**Assignment**
Your answer must be the line containing "Given: Enable Разрешить переносы checkbox" and each following line to the end of the listing below, copied exactly, with pictures removed and nothing added.
================
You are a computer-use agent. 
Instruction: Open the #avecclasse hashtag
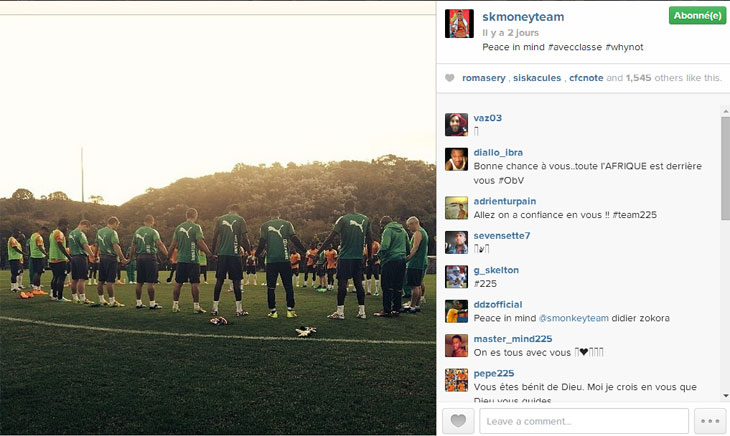(575, 47)
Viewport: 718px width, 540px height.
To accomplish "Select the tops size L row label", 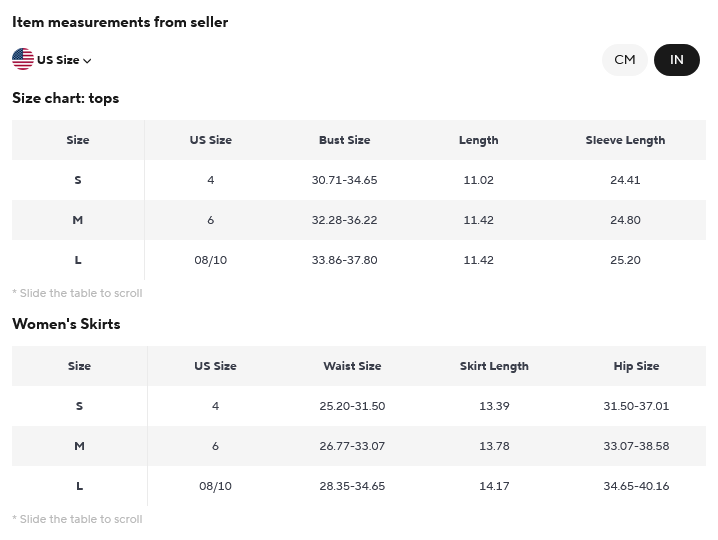I will (78, 260).
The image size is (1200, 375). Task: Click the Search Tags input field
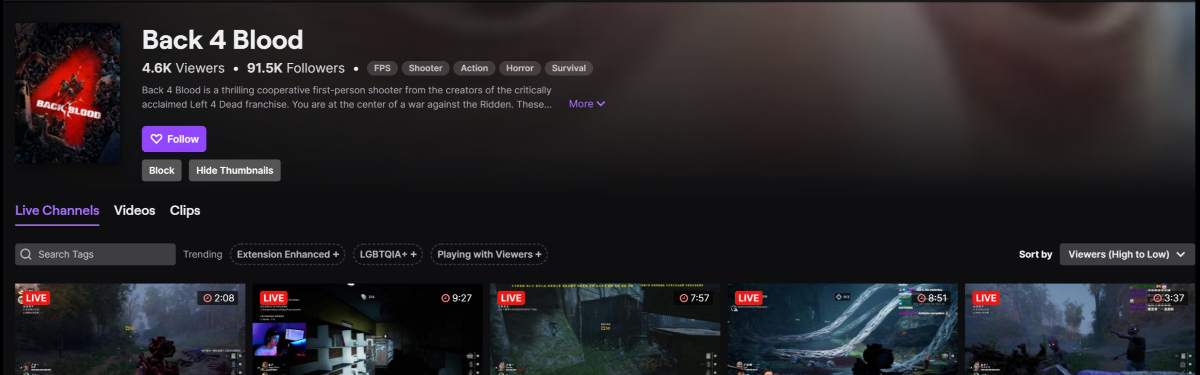[x=95, y=254]
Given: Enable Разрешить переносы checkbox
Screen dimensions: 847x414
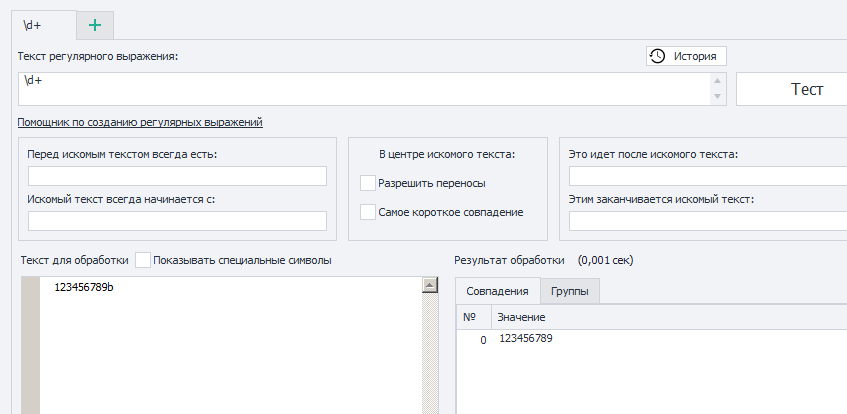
================
**Answer to this problem**
Given: Enable Разрешить переносы checkbox
Screen dimensions: 847x414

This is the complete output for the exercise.